Saved entries:
╔══
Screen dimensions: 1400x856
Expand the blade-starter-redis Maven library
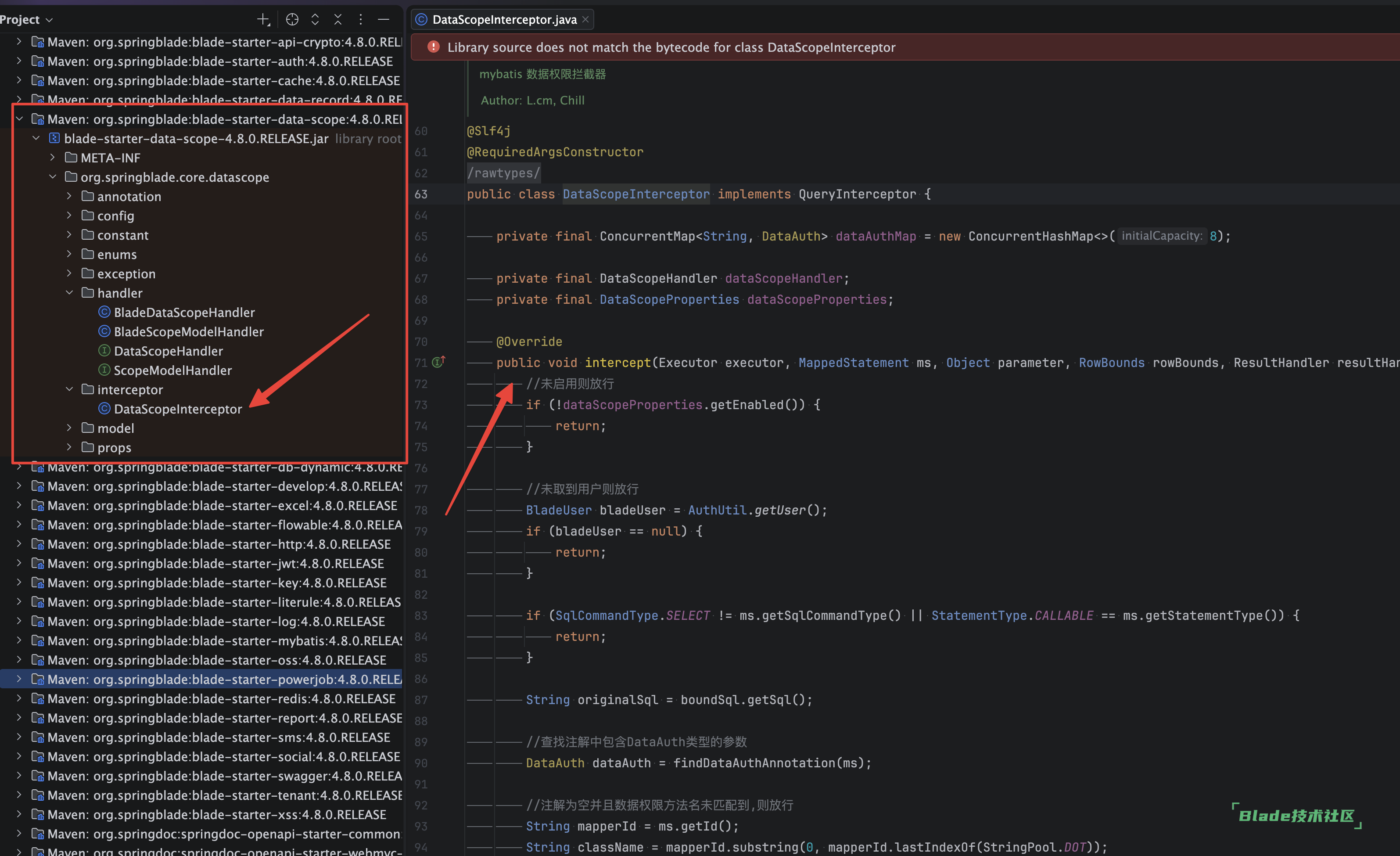pyautogui.click(x=19, y=698)
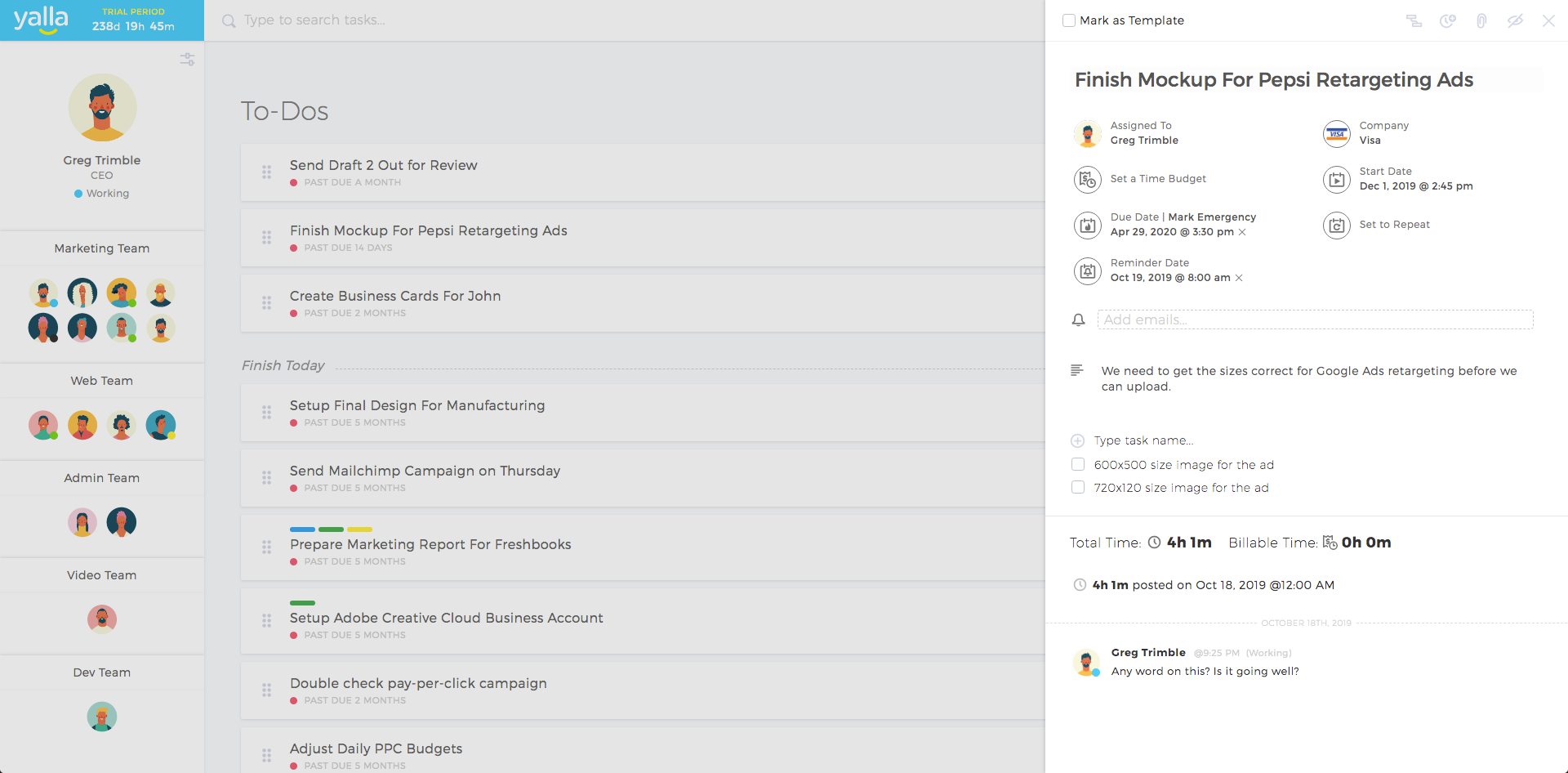Toggle task visibility with the eye-slash icon
Viewport: 1568px width, 773px height.
1516,20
╚══
EXERCISE DIRECTIONS: Reproduce each entry exactly as given; no pictures, please.

EXERCISE ANSWER:
Screen dimensions: 1400x856
Expand the blade-starter-redis Maven library
pyautogui.click(x=19, y=698)
Toggle task visibility with the eye-slash icon
Viewport: 1568px width, 773px height.
1516,20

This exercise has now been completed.